Showtime Networks confirmed Wednesday that it has concluded a $ 200 million-plus renewal deal with TriStar Pictures (Daily Variety, June 23) that will give the pay cable service the rights to 75 titles through the remainder of the decade.

TriStar reportedly struck the deal with Showtime after the studio balked at rival HBO’s demand to obtain exclusive foreign pay TV rights to the movie package.

The five-year agreement, which is a continuation of Showtime’s previous three-year pact with TriStar, provides the pay cable service with the exclusive premium TV rights to up to 15 titles per year starting in 1994.

Among the titles in the previous deal is the current hit “Sleepless in Seattle,” along with “Hook” and “Philadelphia.”

Neither TriStar nor Showtime prez-chief operating officer Matthew Blank would comment on the titles involved in the package, but it’s believed that TriStar’s big bet for ’94, “Godzilla,” would be included in the new deal.

Sources indicated that TriStar ultimately chose Viacom’s Showtime over Time Warner’s HBO because the latter is seeking product for its Eastern European and Latin American pay services.

TriStar, a subsid of Sony Pictures Entertainment, reportedly doesn’t want to risk driving up the price of its films in foreign markets by selling them to HBO — especially since Sony may want to start its own pay TV service in those territories in a year or two.

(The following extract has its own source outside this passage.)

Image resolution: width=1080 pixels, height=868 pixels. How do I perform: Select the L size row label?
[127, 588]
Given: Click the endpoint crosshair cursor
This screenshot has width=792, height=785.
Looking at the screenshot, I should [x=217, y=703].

Consequently, Showtime was able to slip in and conclude a renewal arrangement with TriStar.

A studio rep declined to comment on that scenario.

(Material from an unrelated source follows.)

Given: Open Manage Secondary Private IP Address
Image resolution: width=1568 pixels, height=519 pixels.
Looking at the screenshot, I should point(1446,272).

Showtime badly needed the TriStar deal. With the exception of Disney’s Touchstone and Hollywood Pictures labels, most of the pay service’s movie output deals are with boutique firms such as Castle Rock, New Line Cinema and PolyGram.

In contrast, HBO has deals in place with most of the other prolific major studios.

Its alliances have provided Showtime with such recent titles as “Sister Act, “”Far and Away,”"Basic Instinct,”"A Few Good Men” and “The Player.”

But pay cable sources asserted that Showtime has been hurt by its Disney deal , with neither Touchstone nor Buena Vista turning out any runaway hits lately.

Disney’s biggest pix of late, “Aladdin” and “Beauty & the Beast,” have come from Walt Disney Pictures. All of its films destined for cable go to The Disney Channel pay service.